Mr Smith starts with the case of two Californian doctors found guilty of Medicare fraud: billing fake hospice care for patients who weren't terminally ill. He artfully turns the story into a series of anti-assisted-dying gags.

Who’s on first, What’s on second?

Mr Smith directly connects the money-grabbing fraud case with the Obama administration, ribbing us that the President and federal authorities won’t hold doctors accountable for breaking assisted suicide law. Mr Smith, an attorney, is holding his breath to see if his audience figures out this little joke: oh, the confused jurisdiction names… right!

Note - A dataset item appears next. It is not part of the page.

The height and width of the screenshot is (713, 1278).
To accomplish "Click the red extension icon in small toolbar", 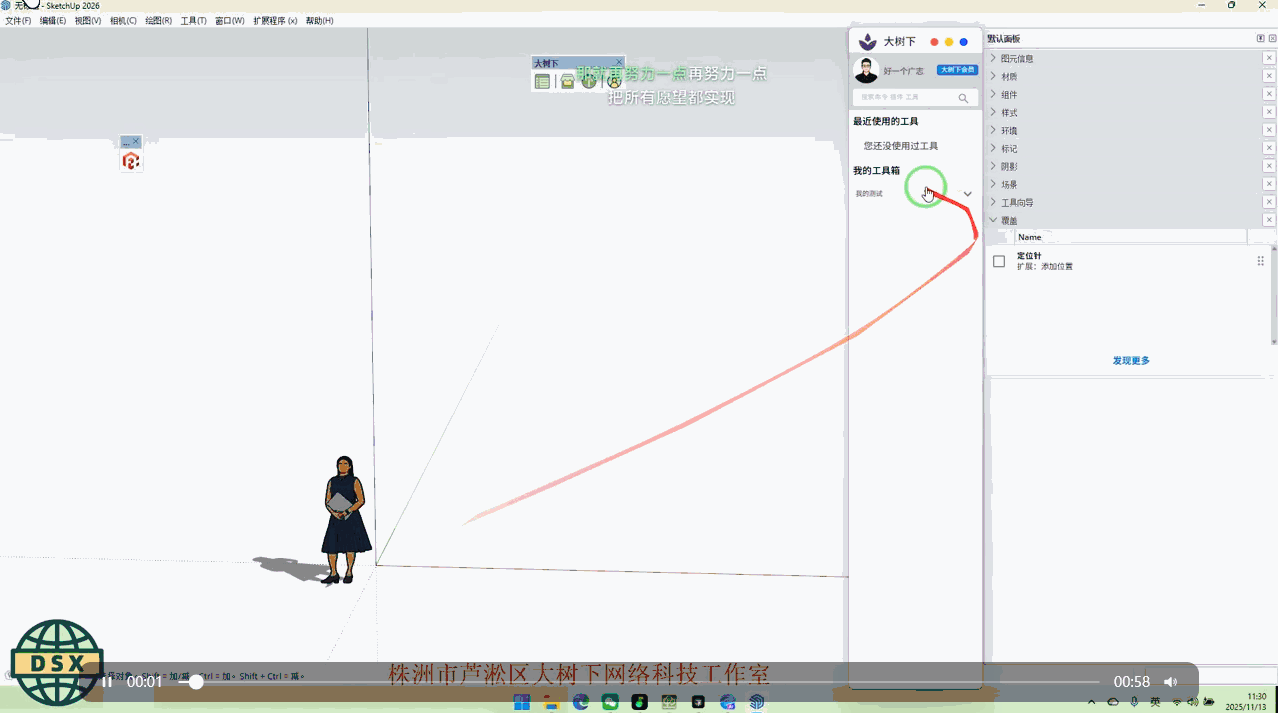I will pos(130,161).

The Death With Dignity laws are State laws. If the law is broken it is State responsibility to pursue and prosecute offenders. The Feds have no jurisdiction. If, however, Medicare has been defrauded then it’s a Federal matter (FBI): and the Feds did indeed investigate and prosecute.

It’s a bit like the Laurel and Hardy confused “Who’s on first, What’s on second” name sketch, isn’t it? But only if you get it. Grin.

I say, I say, I say: what’s worse—being evil or being dead?

Mr Smith then refers to the case of Michael Freeland, an Oregonian dying of lung cancer who considered using the Death With Dignity Act. Citing himself and referring to the physician who prescribed lethal medication, Mr Smith compares Dr Peter Reagan with the Medicare fraudsters, saying that Dr Reagan “regularly takes on patients solely for the purpose of facilitating their suicides.”

Defamation is always good for a cackle. It’s so droll, like saying that Mr Smith “opposes assisted dying solely because of the great value of redemptive suffering whether others agree or not.” Which, of course, your dear writer is not saying (because Mr Smith has already stated on the record that he doesn't think suffering is redemptive). I’m just saying, you know, for laughs.


PeterReaganEvilAndDead.gif

Wesley Smith jokes that Dr Peter Reagan is both evil and dead.


To add even greater mirth, Mr Smith describes Dr Reagan as “now late”. OMG, I've met Dr Reagan and he’s a top fellow. He’s died!? No, he hasn't. Fortunately, like Mark Twain, Dr Reagan happily reports that news of his death has been greatly exaggerated.

Phew, comic relief—what a hoot.

The Clause you have when you’re not having a Clause

Mr Smith then tells the one about how doctors ordinarily have to comply with an accepted medical “standard of care,” but that “death doctors” (love those stereotypes, chuckle!) only have to act in “good faith,” which, Mr Smith razzes us, is quite hard to assess. Oh. Awkward audience silence; a cricket chirps. Um, punchline please?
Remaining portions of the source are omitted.